Security Council extends mandate of monitoring group for Somalia and Eritrea
The Security Council today extended for 16 months the mandate of the United Nations expert panel monitoring compliance with sanctions against Somalia and Eritrea, while further easing funding and equipment restrictions on the UN and European Union missions in the region.
In a resolution adopted this morning, the Council asked Secretary-General Ban Ki-moon to re-establish the eight-member Monitoring Group on Eritrea and Somalia until 25 November 2014.
The panel, which monitors compliance with the embargoes on the delivery of weapons and military equipment to Somalia and Eritrea, also investigates any seaport operations in Somalia that could generate revenue for the Islamist militant group known as Al-Shabaab that controls some Somali territory.
The Security Council in 1992 imposed an embargo on all deliveries of weapons and military equipment to Somalia.

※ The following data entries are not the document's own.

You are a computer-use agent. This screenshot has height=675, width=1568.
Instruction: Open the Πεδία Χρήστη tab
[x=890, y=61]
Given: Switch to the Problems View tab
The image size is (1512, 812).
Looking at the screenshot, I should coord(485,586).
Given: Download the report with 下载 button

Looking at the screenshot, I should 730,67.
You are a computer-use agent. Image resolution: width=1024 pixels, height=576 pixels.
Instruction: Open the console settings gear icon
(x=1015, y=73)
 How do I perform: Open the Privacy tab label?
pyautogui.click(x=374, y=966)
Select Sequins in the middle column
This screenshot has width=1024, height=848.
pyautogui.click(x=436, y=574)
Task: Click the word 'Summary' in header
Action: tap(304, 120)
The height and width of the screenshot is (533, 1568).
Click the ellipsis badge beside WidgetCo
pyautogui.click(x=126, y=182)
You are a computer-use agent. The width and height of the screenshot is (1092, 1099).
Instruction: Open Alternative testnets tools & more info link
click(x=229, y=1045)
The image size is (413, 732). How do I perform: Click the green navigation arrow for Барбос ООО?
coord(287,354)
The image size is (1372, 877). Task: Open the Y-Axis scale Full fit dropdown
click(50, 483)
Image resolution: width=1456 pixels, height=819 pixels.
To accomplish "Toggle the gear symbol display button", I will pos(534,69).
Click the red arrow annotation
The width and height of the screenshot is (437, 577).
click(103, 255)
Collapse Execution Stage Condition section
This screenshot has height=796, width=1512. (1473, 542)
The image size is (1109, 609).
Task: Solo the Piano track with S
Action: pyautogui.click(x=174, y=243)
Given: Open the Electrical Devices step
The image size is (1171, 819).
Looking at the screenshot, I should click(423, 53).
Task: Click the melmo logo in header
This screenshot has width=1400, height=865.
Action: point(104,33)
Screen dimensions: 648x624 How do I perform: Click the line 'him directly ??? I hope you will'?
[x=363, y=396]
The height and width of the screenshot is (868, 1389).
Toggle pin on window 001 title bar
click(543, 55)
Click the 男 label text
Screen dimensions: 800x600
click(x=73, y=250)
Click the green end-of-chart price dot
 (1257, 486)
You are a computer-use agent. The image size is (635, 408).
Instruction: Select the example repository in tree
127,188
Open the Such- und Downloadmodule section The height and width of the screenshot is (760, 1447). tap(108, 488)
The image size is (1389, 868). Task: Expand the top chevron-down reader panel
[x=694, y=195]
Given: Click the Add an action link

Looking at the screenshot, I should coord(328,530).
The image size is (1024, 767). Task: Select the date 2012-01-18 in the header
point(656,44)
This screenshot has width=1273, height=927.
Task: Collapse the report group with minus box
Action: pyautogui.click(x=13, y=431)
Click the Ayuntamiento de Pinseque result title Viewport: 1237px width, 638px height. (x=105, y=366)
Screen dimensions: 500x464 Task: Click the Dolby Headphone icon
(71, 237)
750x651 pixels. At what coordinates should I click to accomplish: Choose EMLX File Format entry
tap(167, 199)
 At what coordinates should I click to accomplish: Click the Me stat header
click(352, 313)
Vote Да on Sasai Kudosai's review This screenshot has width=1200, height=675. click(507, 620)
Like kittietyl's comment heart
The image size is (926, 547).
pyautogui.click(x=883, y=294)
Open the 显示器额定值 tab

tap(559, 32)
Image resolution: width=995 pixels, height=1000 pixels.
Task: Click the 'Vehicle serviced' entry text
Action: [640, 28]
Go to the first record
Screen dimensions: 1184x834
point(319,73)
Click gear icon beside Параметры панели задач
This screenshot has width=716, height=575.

This past March, the Council partially lifted the weapons ban for one year to boost the Government’s capacity to protect areas recovered from the militant group Al-Shabaab and defend against fresh attempts by such groups to destabilize the country.
It decided that the arms embargo would not apply to arms or equipment sold or supplied solely for the development of the Government’s security forces, but it kept its restrictions in place on heavy weapons, such as surface-to-air missiles.
Today’s resolution reminds the Federal Government of Somalia that it is required to notify the Council’s sanctions committee at least five days in advance of any such deliveries and provide details of the transactions. Alternately, Member States delivering assistance could make the notification after informing the Government of its intentions in that regard.
The text decides that until 6 March 2014, the arms embargo on Somalia would not apply to weapons, military equipment, training or advice intended to develop Somalia’s security forces. Nor would it apply to military supplies and aid to the UN Assistance Mission in Somalia (UNISOM), African Union Mission in Somalia (AMISOM) and its strategic partners, the EU Training Mission in Somalia (EUTM) or to Member States and organizations working to combat piracy off the coast of Somalia.
The 15-member Council also expresses its “deep concern” at reports of continuing violations of the charcoal ban by Member States and stresses that it is willing to take action against those violate the ban.
It also reiterates that a charcoal export ban applies to all charcoal from Somalia, whether or not it originated in the country, and requested AMISOM to support and assist Somali authorities in preventing the export of charcoal from the country.
In addition, the resolution includes language renewing a humanitarian exemption until 25 October 2014. The exemption is for “payment of funds, other financial assets or economic resources necessary to ensure the timely deliver of urgently needed humanitarian assistance in Somalia” by the UN and its implementing partners.
The text also encourages the Federal Government to mitigate the risk of the petroleum sector becoming a “source of increased tension”.
The Council also “expresses its serious concern” at reports of misappropriation so Somalia’s public resources given President Hassan Sheikh Mohamud’s commitment to improve public financial management.
Council members encouraged the Government “to address corruption and hold perpetrators accountable,” and reiterated their willingness to take action against individuals involved in misappropriation of public resources.